You move beyond that quickly when you spend every waking second with a person. The barriers are broken down much sooner and your true colors are witnessed before you even have a chance to sink into the overly glorified initial stage of dating.
My depression wasn’t something I could really hide from him anymore. I never had time alone to just sit there and cry. There was no wallowing in my sorrows by gluing myself to the bed. After a month of constant arguing about my lack of desire to do anything, I felt it was time to really let him in.
I’m a morning person. Most mornings, I drink my coffee and try to give myself the space to write.
One particular morning during our stay in Rome, I decided it was time to write something to help articulate to him what my depression really looked like. If we were going to continue traveling together, I needed to open up so he could empathize instead of feeling shut out of my life. So I wrote him a letter and read it out loud.

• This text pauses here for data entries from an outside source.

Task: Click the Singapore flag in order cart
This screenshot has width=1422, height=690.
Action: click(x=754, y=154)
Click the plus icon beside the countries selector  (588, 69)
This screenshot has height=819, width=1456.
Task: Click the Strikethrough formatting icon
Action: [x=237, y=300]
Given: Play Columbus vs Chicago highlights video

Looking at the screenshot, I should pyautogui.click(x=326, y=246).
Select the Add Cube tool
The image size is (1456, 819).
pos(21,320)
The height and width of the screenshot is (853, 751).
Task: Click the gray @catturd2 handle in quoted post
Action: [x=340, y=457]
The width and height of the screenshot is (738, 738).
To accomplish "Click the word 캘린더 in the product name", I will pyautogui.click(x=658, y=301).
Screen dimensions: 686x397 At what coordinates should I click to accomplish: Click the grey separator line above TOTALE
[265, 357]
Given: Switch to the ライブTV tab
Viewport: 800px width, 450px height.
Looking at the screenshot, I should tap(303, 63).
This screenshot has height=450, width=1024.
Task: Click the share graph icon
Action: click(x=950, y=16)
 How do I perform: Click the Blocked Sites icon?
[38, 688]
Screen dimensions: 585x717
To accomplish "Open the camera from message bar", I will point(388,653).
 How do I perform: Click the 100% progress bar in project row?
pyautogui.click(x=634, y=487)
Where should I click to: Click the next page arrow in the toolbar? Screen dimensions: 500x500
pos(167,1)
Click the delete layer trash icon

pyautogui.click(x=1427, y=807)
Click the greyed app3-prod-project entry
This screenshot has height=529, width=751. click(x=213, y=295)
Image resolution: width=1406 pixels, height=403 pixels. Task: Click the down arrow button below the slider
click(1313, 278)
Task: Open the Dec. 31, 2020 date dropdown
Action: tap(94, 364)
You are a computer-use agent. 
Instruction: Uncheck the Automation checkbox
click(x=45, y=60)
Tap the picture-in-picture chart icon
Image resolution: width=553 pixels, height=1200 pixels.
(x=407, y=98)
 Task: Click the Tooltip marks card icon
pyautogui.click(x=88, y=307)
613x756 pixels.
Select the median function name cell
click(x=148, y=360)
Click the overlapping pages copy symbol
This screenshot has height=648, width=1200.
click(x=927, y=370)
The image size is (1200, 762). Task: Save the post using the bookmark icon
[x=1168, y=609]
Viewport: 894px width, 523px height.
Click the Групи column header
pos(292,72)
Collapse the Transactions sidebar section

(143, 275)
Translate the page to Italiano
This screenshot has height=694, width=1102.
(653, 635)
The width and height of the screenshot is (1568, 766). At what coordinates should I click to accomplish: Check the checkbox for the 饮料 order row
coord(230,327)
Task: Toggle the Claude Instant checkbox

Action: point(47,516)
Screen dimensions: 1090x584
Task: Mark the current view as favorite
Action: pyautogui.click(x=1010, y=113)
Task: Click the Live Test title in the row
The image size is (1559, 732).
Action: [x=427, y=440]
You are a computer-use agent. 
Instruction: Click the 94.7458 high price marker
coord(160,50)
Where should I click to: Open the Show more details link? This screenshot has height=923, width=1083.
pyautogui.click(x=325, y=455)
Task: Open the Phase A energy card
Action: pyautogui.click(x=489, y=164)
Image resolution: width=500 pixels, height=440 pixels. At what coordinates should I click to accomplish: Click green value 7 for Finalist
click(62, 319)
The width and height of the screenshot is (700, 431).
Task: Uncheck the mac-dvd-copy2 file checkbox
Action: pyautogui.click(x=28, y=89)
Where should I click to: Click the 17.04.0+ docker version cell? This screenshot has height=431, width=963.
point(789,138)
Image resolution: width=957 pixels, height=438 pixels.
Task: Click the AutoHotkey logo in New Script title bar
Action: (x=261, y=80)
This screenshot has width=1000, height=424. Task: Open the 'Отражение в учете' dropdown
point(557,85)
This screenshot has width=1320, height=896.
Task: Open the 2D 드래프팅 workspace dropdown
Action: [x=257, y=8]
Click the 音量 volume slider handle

Once I finished, he was silent. Not in a what-the-hell-do-I-say kind of silent, but in a reflective, almost taken back with love and sadness type of silence. I think in that moment he realized the girl he saw at the bar when we first met was only a thin outer layer of who he was really committing himself to.
Almost four years later, I still continue to peel back the layers of my onion. Yes, they sting and make my eyes water. But when cooked to perfection, it’s well worth the struggle.
It’s really the starting point which triggered my internal battle of wanting to come back home from traveling. There were issues I refused to face because I thought to some degree I could escape them. I could run faster than my depression. I could speed right past my struggles with abandonment, codependency, and self worth. But the truth is, I couldn’t and I still can’t.
No matter where you go in life, your problems will always follow you.
All of us have a beginning. No matter what screwed up feeling or thought process that goes on in your head, it all stems from somewhere. It’s just a matter of figuring out the origin of this said screwed-upness, recognizing it, and not allowing it to have complete control over you. The truth is, there is no such thing as a good or bad memory. They’re just memories we’ve trained our mind to view and react to in a certain way.
Think about one event in your life that has completely changed the course of everything you thought you knew. How it’s impacted you. How sometimes you think, “well if I just did this instead,” as your mind goes down the winding tunnel of should haves and could haves. We’ve all been there. A lot of us are still there. And guess what? That’s perfectly okay, because we’re in this together.
You are not alone. You are never alone. There are more than 300 million people on this planet who suffer from some form of depression. That is an insane number of people, but for me it was a comforting number to discover. It showed me that I’m not special or different. I’m human.